Lors du forum de la MAP le 13 avril, à Rabat, Hamid Chabat a de nouveau critiqué vertement le gouvernement.

Durant le forum, le chef de file des héritiers de Allal El Fassi, n’a pas cessé de répéter les mêmes répliques et accusations vis-à-vis de la majorité lors de précédentes sorties médiatiques ou des meetings partisans. Accusé d’hégémonie en matière de prise de décision, Benkirane n’a pas réagi face aux accusations quoiqu’il fût désigné du doigt. Chabat faisait donc référence au manque de concertations avec les centrales syndicales et les partis politiques de l’opposition, tout en appuyant ses propos avec la comparaison entre le gouvernement actuel et celui de Abbas El Fassi en matière d’acquis sociaux.
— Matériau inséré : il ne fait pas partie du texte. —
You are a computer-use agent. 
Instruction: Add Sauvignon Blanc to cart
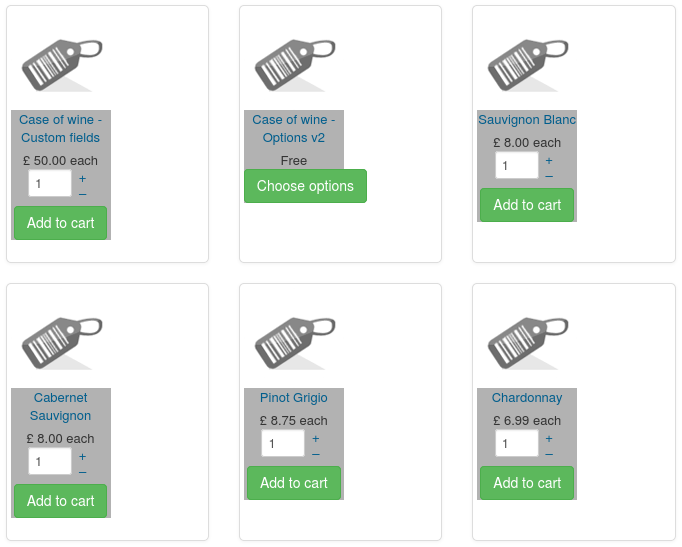tap(527, 205)
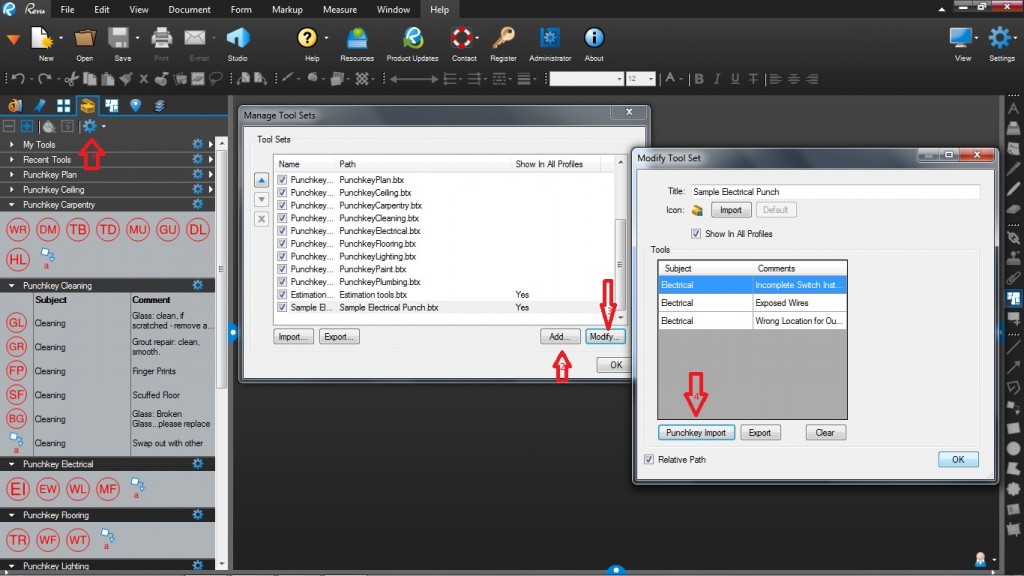The height and width of the screenshot is (576, 1024).
Task: Select the EI Electrical tool stamp
Action: 17,489

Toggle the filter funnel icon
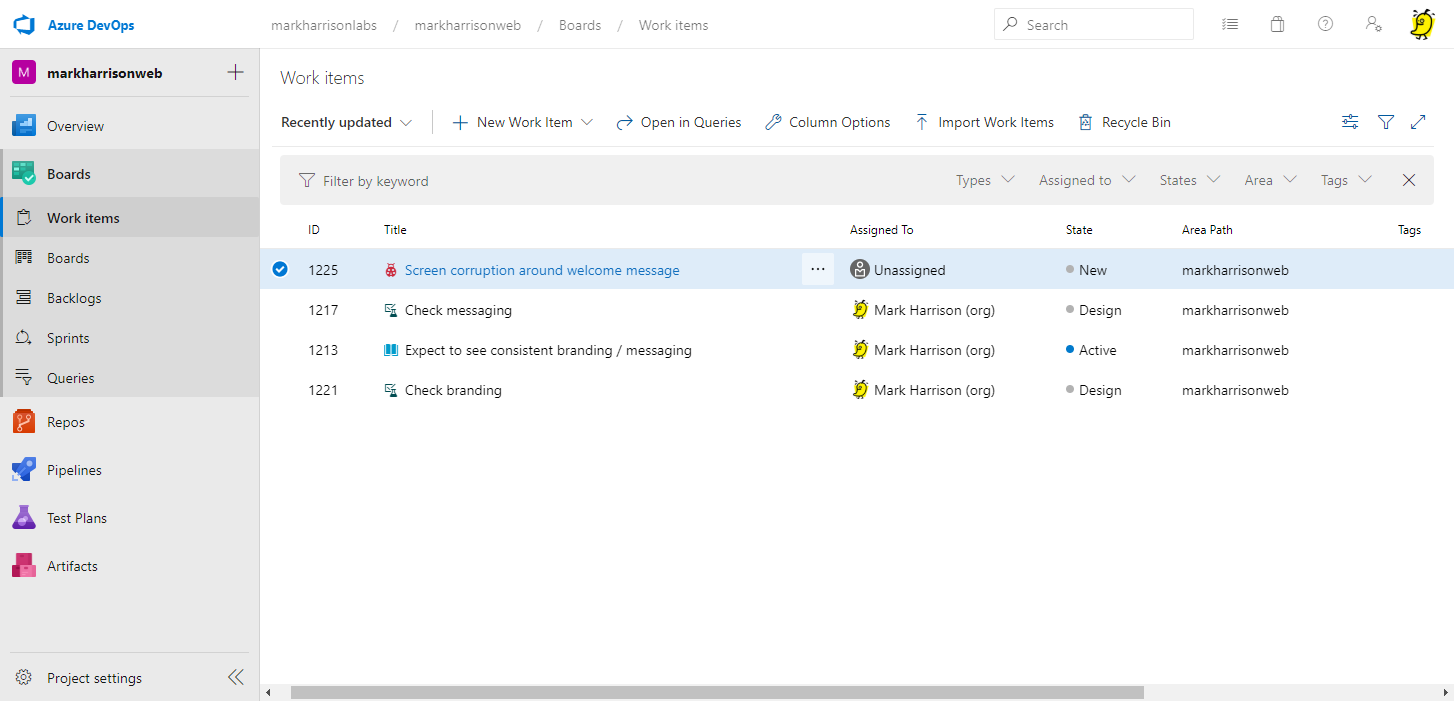tap(1386, 122)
Le SG du PI, affirme que son parti est prêt à mener les prochaines échéances électorales avec l’intention de monter sur la première marche du podium. Chabat soutien même la tenue d’élections législatives anticipées afin de « promouvoir la gestion gouvernementale et donner un coup de fouet aux dossiers d’ordre social ».

 «C’est le Chef de gouvernement qui ne souhaitait pas la tenue des élections en 2013, contrairement à ce que la majorité avait véhiculé par voie de presse» déclare Chabat. Arguant ainsi, que Abdelilah Benkirane est l’unique responsable du report de la tenue des élections locales. Loin de là, il estime même que le gouvernement ne semble pas prêt à l’organisation des élections donnant pour preuve le retard accusé dans l’élaboration de l’arsenal juridique électoral. Chabat a aussi exprimé son opposition au refus de la proposition de l’Istiqlal de créer une commission indépendante pour superviser les élections tout comme ce qui se fait dans d’autres pays comme la Tunisie.
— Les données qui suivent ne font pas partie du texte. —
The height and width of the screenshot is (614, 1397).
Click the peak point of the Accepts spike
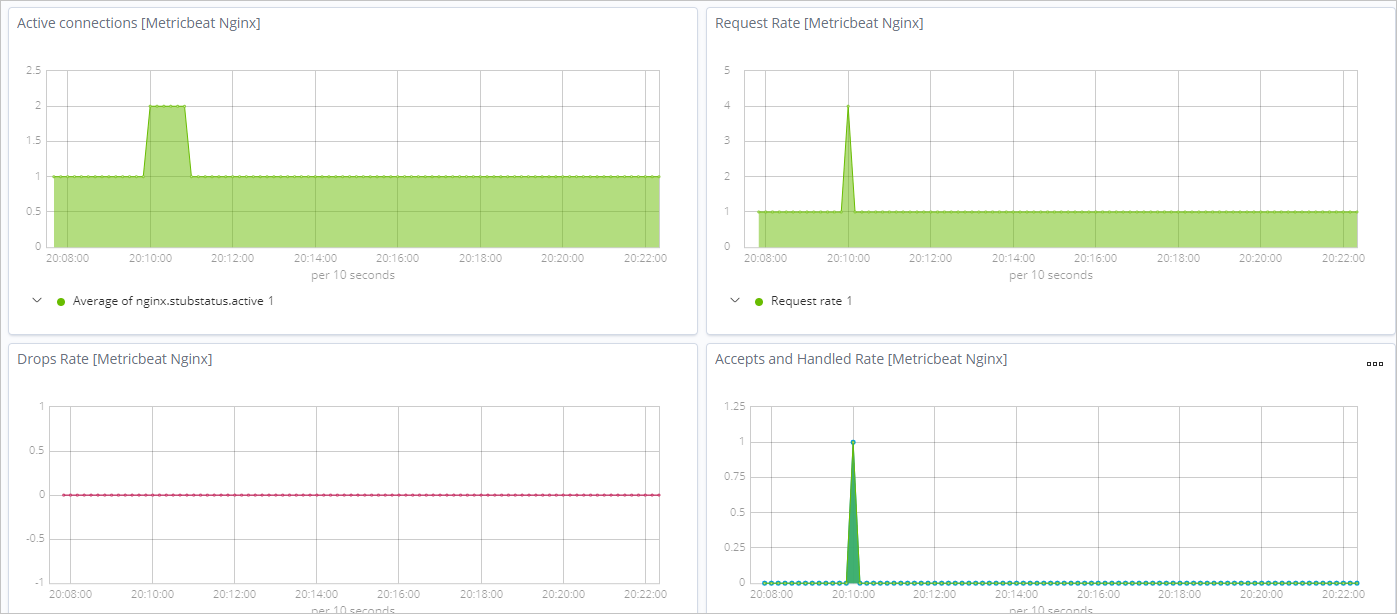pyautogui.click(x=853, y=442)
La mission principale de l’opposition, selon Chabat, est de veiller à l’application de la reddition des comptes et dénoncer toute dérive, même d’ordre personnel. «Il s’agit de simples remarques qu’on adresse au gouvernement sans recourir ni aux insultes ni à la diffamation», annonce t-il. L’opposition continuera donc à remplir sa fonction bien comme il faut. Le Chef du gouvernement est appelé à discuter davantage des dossiers en suspens afin de calmer les ardeurs de part et d’autre. C’est à Benkirane de jouer maintenant.